Find all the triples $(x,y,z)$ $\in$ $\Bbb R^+_0$ that verifies the next equation system \begin{align*} x^2-y &= (z-1)^2\\ y^2-z &= (x-1)^2\\ z^2-x &= (y-1)^2 \end{align*} My try
Adding the 3 equations, expanding the RHS and then substracting terms of the LHS I determinated $x+y+z=3$, so $(1,1,1)$ is a trivial solution, but I don't know a way to find more solutions.
Any help?
On
Any number squared is non-negative, so the right side of those equations are all non-negative.
There-fore, the left-hand sides also have to be non-negative:
$x^2 \ge y$
$y^2 \ge z$
$z^2 \ge x$
Since the numbers themselves are non-negative, on one hand, if $x \le 1$, then $1 \ge x \ge x^2 \ge y \ge y^2 \ge z \ge z^2 \ge x$, which means all three have to be equal to 1.

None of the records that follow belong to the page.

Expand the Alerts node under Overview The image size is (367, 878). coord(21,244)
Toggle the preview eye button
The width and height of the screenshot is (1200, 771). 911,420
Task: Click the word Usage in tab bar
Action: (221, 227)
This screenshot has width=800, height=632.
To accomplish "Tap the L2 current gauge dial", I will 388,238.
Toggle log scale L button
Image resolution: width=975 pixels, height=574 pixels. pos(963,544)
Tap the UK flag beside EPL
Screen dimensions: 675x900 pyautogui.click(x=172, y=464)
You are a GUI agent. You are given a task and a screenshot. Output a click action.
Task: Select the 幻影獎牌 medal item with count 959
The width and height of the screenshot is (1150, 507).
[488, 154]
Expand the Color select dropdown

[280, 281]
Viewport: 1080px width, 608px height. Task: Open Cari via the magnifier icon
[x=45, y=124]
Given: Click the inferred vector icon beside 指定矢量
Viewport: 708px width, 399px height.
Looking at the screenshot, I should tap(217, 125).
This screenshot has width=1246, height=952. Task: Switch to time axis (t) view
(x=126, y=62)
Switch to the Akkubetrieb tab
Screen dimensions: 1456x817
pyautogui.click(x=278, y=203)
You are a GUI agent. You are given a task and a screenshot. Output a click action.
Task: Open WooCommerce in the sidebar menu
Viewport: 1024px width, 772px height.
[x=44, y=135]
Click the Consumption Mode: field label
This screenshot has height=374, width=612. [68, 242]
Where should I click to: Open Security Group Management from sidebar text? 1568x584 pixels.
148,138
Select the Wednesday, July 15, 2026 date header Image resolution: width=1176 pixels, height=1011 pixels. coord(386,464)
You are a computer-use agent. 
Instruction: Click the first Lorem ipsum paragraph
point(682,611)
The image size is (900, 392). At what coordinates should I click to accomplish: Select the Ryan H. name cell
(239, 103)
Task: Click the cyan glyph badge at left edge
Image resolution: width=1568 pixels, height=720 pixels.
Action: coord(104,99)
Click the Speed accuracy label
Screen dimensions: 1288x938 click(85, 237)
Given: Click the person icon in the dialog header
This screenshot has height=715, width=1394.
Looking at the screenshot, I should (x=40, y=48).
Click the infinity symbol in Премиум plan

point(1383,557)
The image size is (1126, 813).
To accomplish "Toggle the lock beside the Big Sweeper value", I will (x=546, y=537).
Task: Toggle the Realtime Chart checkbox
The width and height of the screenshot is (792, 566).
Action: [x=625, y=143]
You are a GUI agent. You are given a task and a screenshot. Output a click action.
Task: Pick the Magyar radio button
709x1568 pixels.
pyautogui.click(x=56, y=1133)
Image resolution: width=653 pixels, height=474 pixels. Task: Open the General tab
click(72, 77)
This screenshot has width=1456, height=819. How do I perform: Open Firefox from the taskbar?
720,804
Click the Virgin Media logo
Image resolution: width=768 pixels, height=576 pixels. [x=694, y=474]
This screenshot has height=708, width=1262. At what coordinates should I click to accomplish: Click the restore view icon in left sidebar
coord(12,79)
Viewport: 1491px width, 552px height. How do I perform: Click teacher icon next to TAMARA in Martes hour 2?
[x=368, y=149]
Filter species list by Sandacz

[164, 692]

On the other hand, if $x > 1$, then $z^2 >1$, so $z > 1$, then $y^2 > 1$ and finally $y > 1$, so all three have to be greater than one. Of course, if they are all greater than one they can't sum up to 3, so they have to be equal to one.
You have $$y\le x^2\le z^4\le y^8$$
This implies $y\ge 1$.
You can do the same thing for $x$ and $z$.
Then, since $x+y+z=3$, $(1,1,1)$ is the only solution.